* [Task requirements]:
The word "Delete" may appear in some lines of the data; copy every such line.

* [Records for this task]:
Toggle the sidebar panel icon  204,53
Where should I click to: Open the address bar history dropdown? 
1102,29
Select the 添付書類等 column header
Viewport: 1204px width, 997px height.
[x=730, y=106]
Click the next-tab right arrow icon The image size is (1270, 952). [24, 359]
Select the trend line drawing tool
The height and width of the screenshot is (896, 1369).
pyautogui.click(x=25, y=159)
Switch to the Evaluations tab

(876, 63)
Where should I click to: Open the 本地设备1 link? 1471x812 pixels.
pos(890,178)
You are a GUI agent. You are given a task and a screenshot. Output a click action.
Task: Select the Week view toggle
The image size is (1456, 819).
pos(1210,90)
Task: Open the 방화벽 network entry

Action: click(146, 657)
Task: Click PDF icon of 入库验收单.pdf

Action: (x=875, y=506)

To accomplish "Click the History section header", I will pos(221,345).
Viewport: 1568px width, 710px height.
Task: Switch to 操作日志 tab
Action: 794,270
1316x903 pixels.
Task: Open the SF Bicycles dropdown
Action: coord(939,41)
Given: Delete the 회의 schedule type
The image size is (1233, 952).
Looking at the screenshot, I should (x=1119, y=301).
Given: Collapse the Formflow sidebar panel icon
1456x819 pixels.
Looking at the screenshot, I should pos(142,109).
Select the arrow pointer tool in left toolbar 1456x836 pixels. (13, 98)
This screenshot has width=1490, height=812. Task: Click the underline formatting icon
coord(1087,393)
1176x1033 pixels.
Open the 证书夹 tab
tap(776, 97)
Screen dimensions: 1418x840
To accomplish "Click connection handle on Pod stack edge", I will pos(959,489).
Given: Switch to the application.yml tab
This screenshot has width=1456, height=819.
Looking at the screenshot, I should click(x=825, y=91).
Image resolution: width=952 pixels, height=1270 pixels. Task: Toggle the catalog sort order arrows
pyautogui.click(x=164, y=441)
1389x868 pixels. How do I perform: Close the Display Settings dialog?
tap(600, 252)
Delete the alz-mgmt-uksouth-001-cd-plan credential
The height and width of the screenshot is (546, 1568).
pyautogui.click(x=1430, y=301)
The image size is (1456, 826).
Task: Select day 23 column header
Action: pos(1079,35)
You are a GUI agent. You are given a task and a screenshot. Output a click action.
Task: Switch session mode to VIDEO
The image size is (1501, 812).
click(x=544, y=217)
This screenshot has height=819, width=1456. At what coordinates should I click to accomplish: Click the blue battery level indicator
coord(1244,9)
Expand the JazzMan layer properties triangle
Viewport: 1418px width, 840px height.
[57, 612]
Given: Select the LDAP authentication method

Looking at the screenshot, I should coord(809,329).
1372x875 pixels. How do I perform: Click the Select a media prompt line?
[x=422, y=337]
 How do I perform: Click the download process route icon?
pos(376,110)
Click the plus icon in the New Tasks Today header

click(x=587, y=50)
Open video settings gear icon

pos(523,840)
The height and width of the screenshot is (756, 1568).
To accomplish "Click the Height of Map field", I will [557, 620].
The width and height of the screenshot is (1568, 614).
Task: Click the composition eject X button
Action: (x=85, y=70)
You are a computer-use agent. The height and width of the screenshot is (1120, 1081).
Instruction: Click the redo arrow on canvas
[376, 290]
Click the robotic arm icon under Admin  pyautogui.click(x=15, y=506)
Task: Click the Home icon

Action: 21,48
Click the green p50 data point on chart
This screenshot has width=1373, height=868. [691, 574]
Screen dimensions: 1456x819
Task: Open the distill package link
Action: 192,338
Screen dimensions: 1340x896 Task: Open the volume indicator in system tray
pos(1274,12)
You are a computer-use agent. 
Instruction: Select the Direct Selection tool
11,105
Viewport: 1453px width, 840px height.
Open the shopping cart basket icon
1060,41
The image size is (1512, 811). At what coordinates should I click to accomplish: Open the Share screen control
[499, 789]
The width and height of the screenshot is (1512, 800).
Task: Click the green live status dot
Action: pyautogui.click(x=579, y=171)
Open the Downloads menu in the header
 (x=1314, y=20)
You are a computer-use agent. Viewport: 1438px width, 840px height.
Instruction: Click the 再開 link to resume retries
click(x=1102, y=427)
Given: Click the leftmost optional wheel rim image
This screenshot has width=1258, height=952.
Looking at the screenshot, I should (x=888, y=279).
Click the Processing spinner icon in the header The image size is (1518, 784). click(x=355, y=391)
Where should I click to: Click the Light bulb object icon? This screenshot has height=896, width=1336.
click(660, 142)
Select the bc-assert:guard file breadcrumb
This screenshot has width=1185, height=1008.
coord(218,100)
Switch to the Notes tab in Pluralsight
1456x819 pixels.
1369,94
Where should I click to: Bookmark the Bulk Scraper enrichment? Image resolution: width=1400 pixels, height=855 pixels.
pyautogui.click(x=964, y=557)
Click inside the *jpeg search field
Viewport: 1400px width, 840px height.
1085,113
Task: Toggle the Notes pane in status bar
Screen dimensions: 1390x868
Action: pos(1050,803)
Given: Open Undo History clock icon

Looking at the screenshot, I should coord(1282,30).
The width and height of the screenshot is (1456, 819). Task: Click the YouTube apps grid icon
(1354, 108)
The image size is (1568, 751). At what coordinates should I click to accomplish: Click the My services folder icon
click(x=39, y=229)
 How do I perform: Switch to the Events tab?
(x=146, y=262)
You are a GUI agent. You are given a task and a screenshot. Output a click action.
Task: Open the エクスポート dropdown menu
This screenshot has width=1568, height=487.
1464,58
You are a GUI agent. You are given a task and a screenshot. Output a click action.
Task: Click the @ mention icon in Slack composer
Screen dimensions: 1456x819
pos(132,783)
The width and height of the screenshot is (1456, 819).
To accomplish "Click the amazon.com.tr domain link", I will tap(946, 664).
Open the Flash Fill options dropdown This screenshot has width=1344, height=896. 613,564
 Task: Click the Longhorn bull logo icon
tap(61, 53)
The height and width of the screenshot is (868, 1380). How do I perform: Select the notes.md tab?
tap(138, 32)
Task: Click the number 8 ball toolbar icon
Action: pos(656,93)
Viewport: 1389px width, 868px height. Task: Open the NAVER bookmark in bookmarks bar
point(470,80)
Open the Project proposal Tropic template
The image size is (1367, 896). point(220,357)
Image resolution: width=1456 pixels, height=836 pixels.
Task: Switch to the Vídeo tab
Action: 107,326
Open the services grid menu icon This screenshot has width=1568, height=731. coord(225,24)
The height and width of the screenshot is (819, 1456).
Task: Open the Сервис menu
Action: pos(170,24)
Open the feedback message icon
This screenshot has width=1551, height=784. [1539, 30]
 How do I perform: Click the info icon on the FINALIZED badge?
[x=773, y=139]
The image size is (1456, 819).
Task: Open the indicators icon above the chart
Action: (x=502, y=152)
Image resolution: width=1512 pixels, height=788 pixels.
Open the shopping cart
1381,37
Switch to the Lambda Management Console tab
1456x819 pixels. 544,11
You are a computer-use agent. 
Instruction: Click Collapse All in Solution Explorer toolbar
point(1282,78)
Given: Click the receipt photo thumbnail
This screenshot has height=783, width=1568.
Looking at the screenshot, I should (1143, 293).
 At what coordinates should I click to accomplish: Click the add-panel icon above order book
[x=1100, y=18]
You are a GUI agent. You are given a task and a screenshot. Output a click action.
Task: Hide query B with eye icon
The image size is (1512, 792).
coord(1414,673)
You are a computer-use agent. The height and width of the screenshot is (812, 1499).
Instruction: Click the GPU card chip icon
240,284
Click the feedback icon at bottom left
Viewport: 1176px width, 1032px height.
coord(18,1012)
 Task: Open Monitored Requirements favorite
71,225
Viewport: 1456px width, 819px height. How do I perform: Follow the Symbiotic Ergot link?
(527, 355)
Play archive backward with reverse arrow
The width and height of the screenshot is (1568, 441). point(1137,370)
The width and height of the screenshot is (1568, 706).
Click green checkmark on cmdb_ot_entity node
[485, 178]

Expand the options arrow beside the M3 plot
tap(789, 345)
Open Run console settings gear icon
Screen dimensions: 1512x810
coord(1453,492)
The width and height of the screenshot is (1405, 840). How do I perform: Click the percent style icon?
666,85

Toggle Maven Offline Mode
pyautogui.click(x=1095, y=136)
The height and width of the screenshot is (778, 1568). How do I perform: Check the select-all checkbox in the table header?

* [Answer below]:
Given: Delete the 회의 schedule type
Delete the alz-mgmt-uksouth-001-cd-plan credential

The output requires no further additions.